--- BEGIN STORED DATA ---
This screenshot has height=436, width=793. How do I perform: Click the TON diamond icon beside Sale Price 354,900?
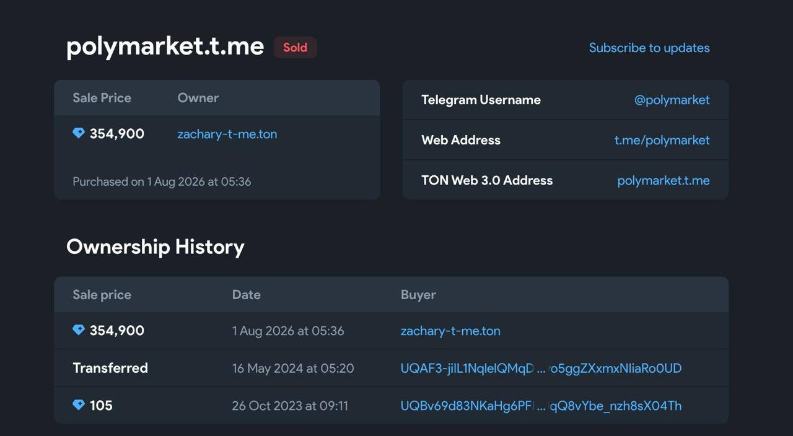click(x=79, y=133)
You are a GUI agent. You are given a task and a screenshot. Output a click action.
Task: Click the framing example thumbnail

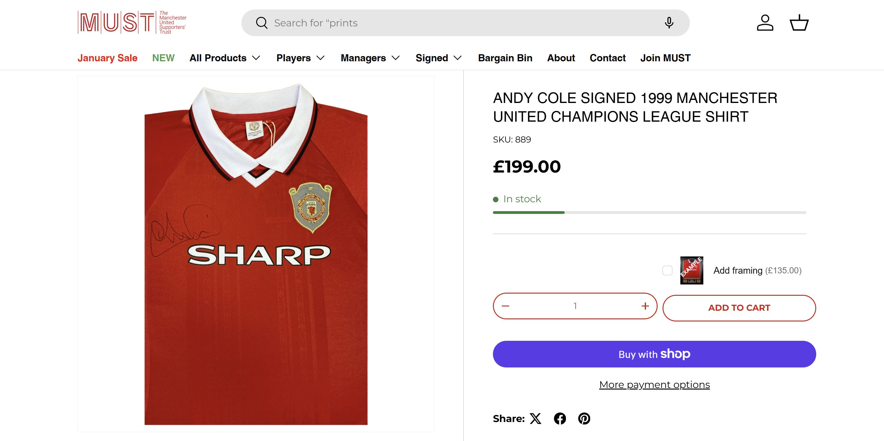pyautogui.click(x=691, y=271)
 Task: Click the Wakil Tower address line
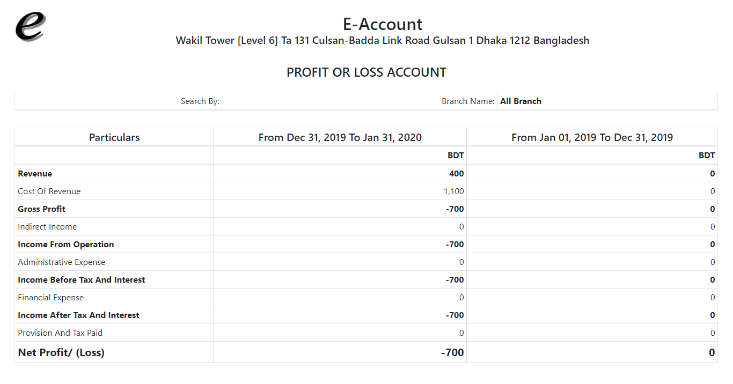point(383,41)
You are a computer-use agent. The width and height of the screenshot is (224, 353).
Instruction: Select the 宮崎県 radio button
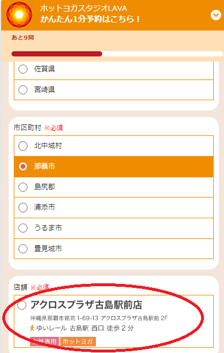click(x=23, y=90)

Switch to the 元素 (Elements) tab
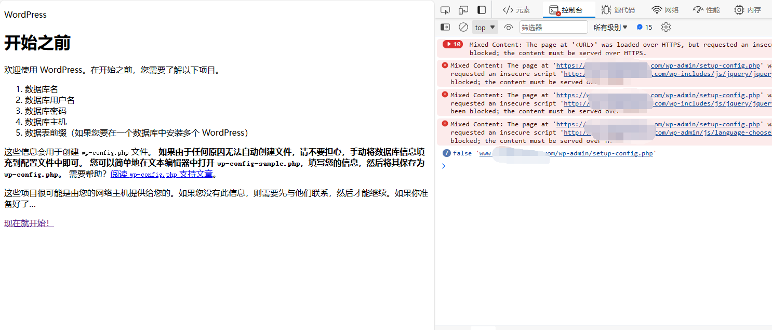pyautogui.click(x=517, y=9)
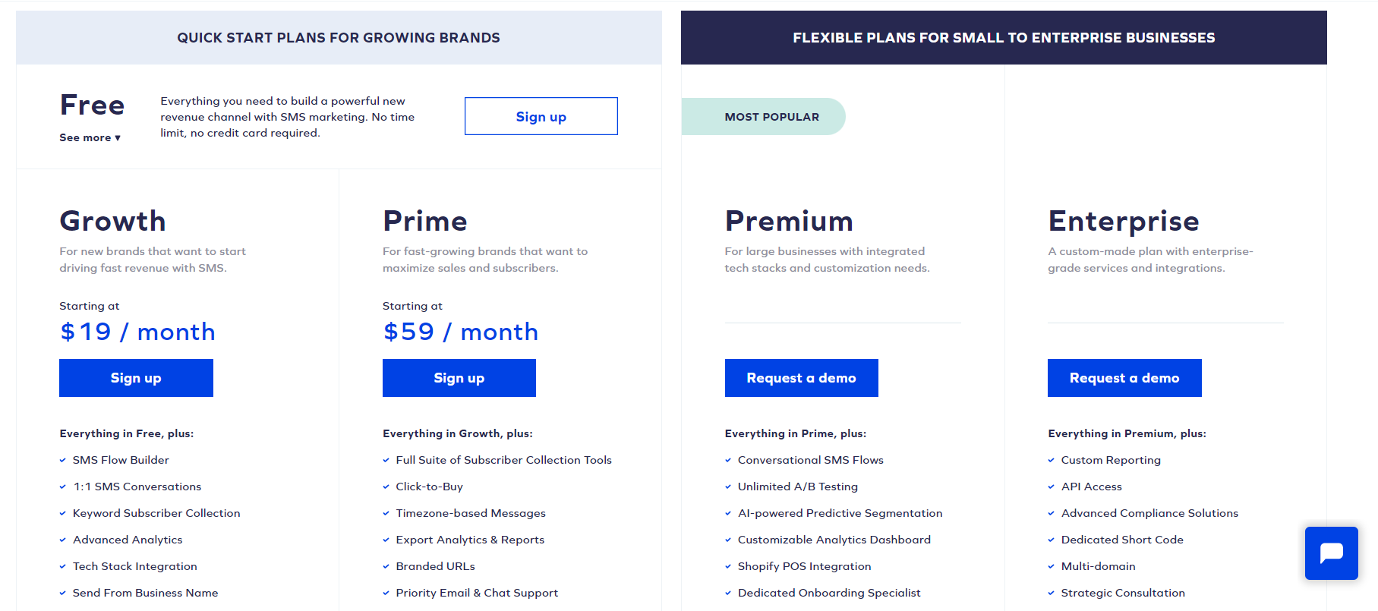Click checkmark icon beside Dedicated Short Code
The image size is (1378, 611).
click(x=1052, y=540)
--- END STORED DATA ---
Starting at the line that has "Task: Click the Wakil Tower address line" and going through the end of the records, turn each line into a string in a JSON list, skipping blank lines. Leave the pictures out.

[
  " Task: Click the Wakil Tower address line",
  "point(383,41)",
  "You are a computer-use agent. The width and height of the screenshot is (224, 353).",
  "Instruction: Select the 宮崎県 radio button",
  "click(x=23, y=90)",
  "Switch to the 元素 (Elements) tab",
  "pyautogui.click(x=517, y=9)",
  "Click checkmark icon beside Dedicated Short Code",
  "The image size is (1378, 611).",
  "click(x=1052, y=540)"
]